Given data:
* * *

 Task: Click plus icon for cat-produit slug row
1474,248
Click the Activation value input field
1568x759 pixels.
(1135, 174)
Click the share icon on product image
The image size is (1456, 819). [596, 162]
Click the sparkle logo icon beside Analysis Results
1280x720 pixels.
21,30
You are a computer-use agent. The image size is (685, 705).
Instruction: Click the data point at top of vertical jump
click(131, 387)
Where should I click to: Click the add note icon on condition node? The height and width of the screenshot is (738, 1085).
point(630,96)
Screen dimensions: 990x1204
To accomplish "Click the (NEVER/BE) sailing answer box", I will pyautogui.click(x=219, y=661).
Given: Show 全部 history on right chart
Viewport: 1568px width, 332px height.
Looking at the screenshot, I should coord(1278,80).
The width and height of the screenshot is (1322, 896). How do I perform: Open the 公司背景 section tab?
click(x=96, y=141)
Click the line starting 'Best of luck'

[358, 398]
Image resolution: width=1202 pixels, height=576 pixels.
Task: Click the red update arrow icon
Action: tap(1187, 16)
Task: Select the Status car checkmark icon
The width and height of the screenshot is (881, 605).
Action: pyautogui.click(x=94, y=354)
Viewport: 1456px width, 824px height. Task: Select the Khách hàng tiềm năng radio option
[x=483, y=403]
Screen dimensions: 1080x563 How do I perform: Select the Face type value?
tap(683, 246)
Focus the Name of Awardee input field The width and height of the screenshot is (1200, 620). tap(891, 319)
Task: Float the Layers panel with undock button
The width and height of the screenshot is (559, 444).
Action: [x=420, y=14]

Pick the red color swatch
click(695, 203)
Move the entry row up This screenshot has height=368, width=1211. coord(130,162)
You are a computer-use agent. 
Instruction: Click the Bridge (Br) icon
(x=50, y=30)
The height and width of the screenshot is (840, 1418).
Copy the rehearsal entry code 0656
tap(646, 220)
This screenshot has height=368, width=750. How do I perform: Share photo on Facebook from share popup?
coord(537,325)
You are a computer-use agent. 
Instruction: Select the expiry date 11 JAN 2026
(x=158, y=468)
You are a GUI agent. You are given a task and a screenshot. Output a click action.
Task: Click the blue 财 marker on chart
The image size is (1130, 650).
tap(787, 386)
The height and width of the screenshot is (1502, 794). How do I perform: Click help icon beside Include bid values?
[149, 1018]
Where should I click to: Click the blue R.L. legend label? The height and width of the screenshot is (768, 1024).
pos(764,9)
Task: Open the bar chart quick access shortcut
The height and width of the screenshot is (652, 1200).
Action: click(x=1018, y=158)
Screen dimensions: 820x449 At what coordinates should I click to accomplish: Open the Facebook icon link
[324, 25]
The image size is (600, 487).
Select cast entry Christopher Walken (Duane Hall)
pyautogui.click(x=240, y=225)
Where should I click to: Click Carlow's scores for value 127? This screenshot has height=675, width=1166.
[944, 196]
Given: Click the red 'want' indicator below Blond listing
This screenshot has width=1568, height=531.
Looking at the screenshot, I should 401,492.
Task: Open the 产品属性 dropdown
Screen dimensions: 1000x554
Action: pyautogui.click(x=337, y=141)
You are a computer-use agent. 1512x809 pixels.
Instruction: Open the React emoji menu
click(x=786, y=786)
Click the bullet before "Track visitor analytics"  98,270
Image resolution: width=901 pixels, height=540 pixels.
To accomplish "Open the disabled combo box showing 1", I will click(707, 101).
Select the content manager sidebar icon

* * *

The problem: Exactly the lines from the one containing "The height and width of the screenshot is (1502, 794)." through the end of the records above are to be printed, and no others.

Reply to the exercise:
The height and width of the screenshot is (1502, 794). How do I perform: Click help icon beside Include bid values?
[149, 1018]
Where should I click to: Click the blue R.L. legend label? The height and width of the screenshot is (768, 1024).
pos(764,9)
Task: Open the bar chart quick access shortcut
The height and width of the screenshot is (652, 1200).
Action: click(x=1018, y=158)
Screen dimensions: 820x449 At what coordinates should I click to accomplish: Open the Facebook icon link
[324, 25]
The image size is (600, 487).
Select cast entry Christopher Walken (Duane Hall)
pyautogui.click(x=240, y=225)
Where should I click to: Click Carlow's scores for value 127? This screenshot has height=675, width=1166.
[944, 196]
Given: Click the red 'want' indicator below Blond listing
This screenshot has width=1568, height=531.
Looking at the screenshot, I should 401,492.
Task: Open the 产品属性 dropdown
Screen dimensions: 1000x554
Action: pyautogui.click(x=337, y=141)
You are a computer-use agent. 1512x809 pixels.
Instruction: Open the React emoji menu
click(x=786, y=786)
Click the bullet before "Track visitor analytics"  98,270
Image resolution: width=901 pixels, height=540 pixels.
To accomplish "Open the disabled combo box showing 1", I will click(707, 101).
Select the content manager sidebar icon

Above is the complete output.